* [Extract]
Anomaly forecasting (ANF) is a more natural method for forecasting extreme weather events. It measures the forecast distribution departure from the climatological distribution. The method has been widely applied to forecasts of extreme heat waves, winter storms, etc. (Grumm 2001; Graham and Grumm 2010). ANF was implemented as a forecast product at NOAA’s National Weather Service (NWS) in December 2007 (Zhu and Cui 2007). Based on the NCEP–NCAR 40-yr reanalysis, a daily climatological distribution [probability distribution function (PDF)] has been created for 19 atmospheric variables such as height, temperature, winds, etc. ANF products have been generated from a bias-corrected ensemble forecast (or probabilistic forecast). The products provide 1) the ensemble mean as a percentile of the climatological distribution and 2) each ensemble member as a percentile of the climatological distribution. Based on these products, users could build various ANFs, such as greater than 1-, 2-, and 3-sigma standard deviation ANFs for various meteorological elements. Furthermore, by comparing the forecast PDF with the climatological PDF, the users could easily identify an extreme weather event.
In this paper, we develop a verification methodology for comparing and evaluating the extreme weather forecast products from the ANF and EFI. After explaining the verification metrics, we evaluate products from different model versions (or model upgrades), different references, and products based on a raw forecast and bias-corrected forecast. We first introduce the model and datasets in section 2 and then highlight the two extreme weather forecast methods in section 3. We also develop and apply a verification methodology to evaluate extreme cold weather forecasts and extreme precipitation forecasts in section 4. The summary will be given in section 5.
2. Model and datasets
In this study, Global Ensemble Forecast System (GEFS) version 10 (v10) (Zhu et al. 2012) and v11 (Zhou et al. 2016, manuscript submitted to Mon. Wea. Rev.) forecasts are used to calculate the ANF and EFI. The outputs include raw and bias-corrected ensemble forecasts (Cui et al. 2012). The model climatology and analysis (or observation) climatology serve as the reference climatology for the raw and bias-corrected forecasts, respectively. For the raw forecast, GEFS v11 is tested. The model climatology is calculated using an 18-yr control-only reforecast dataset.
The GEFS v10 was implemented on 14 February 2012 at NCEP. It consists of 21 members (one control member and 20 perturbed members) and is run four times daily (0000, 0600, 1200, and 1800 UTC). In this study, we use only the 0000 UTC cycle forecasts. All members use an identical set of physical parameterizations (Zhu et al. 2007). The model is run at a horizontal resolution of T254 (~55 km) for the first 8 days and T190 (~70 km) for the next 8 days, with 42 hybrid vertical levels. The hybrid GSI–EnKF analysis (Kleist and Ide 2015) is used as the initial condition. The initial perturbations are created with the bred vector–ensemble transform with rescaling (BV-ETR, Wei et al. 2008) technique. Model uncertainty is estimated using the stochastic total tendency perturbation (STTP) method (Hou et al. 2008). For the bias-corrected dataset, the model bias was removed using a decaying averaging postprocessing technique (Cui et al. 2012).

* [Task instructions]
a – Answer these about the forecasting extract:
(i) In what month and year was anomaly forecasting implemented as a forecast product at the National Weather Service?
(ii) How many members make up GEFS v10?
(iii) Which cycle's forecasts does the study use?
b – Please duplicate the stretch of the forecasting extract from "2. Model and" through "control-only reforecast dataset.".
The listing after this extract comes from a different source.

* [Data]
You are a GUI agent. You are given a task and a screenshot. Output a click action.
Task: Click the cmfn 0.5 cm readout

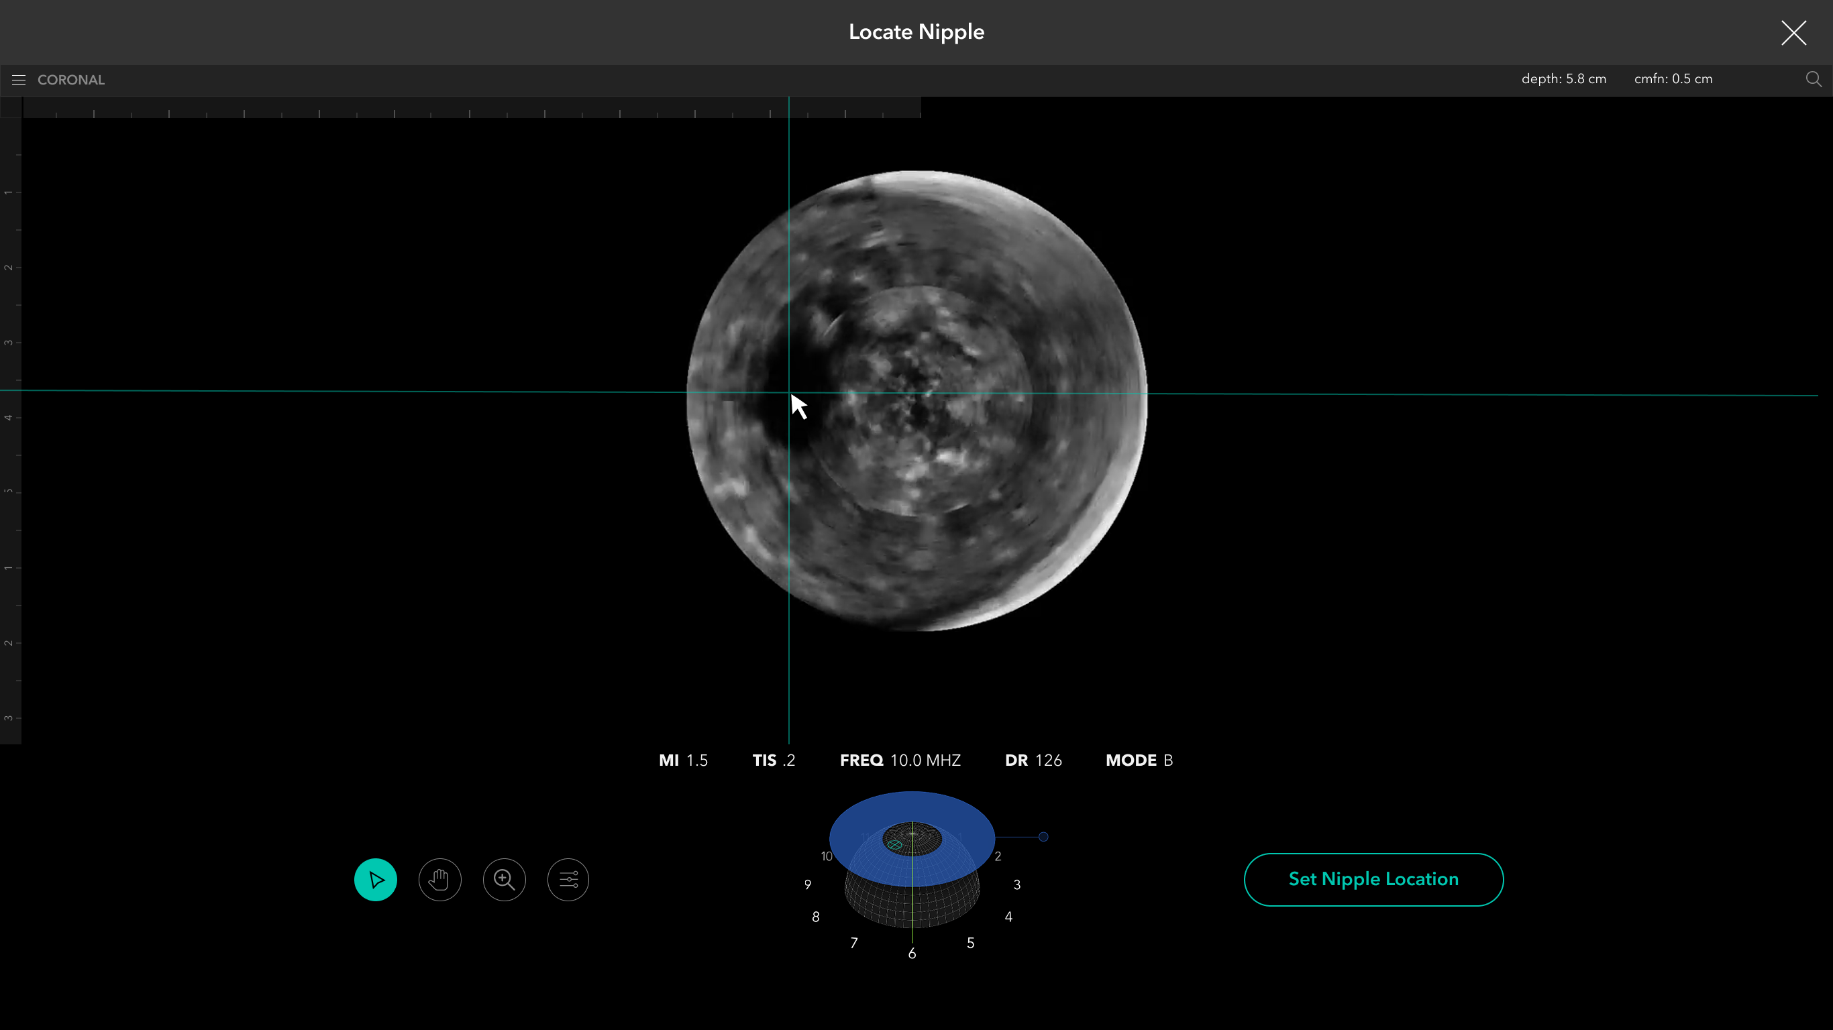click(x=1673, y=79)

* [Outputs in order]
a –
(i) December 2007
(ii) 21 members (one control member and 20 perturbed members)
(iii) The 0000 UTC cycle

b –
2. Model and datasets
In this study, Global Ensemble Forecast System (GEFS) version 10 (v10) (Zhu et al. 2012) and v11 (Zhou et al. 2016, manuscript submitted to Mon. Wea. Rev.) forecasts are used to calculate the ANF and EFI. The outputs include raw and bias-corrected ensemble forecasts (Cui et al. 2012). The model climatology and analysis (or observation) climatology serve as the reference climatology for the raw and bias-corrected forecasts, respectively. For the raw forecast, GEFS v11 is tested. The model climatology is calculated using an 18-yr control-only reforecast dataset.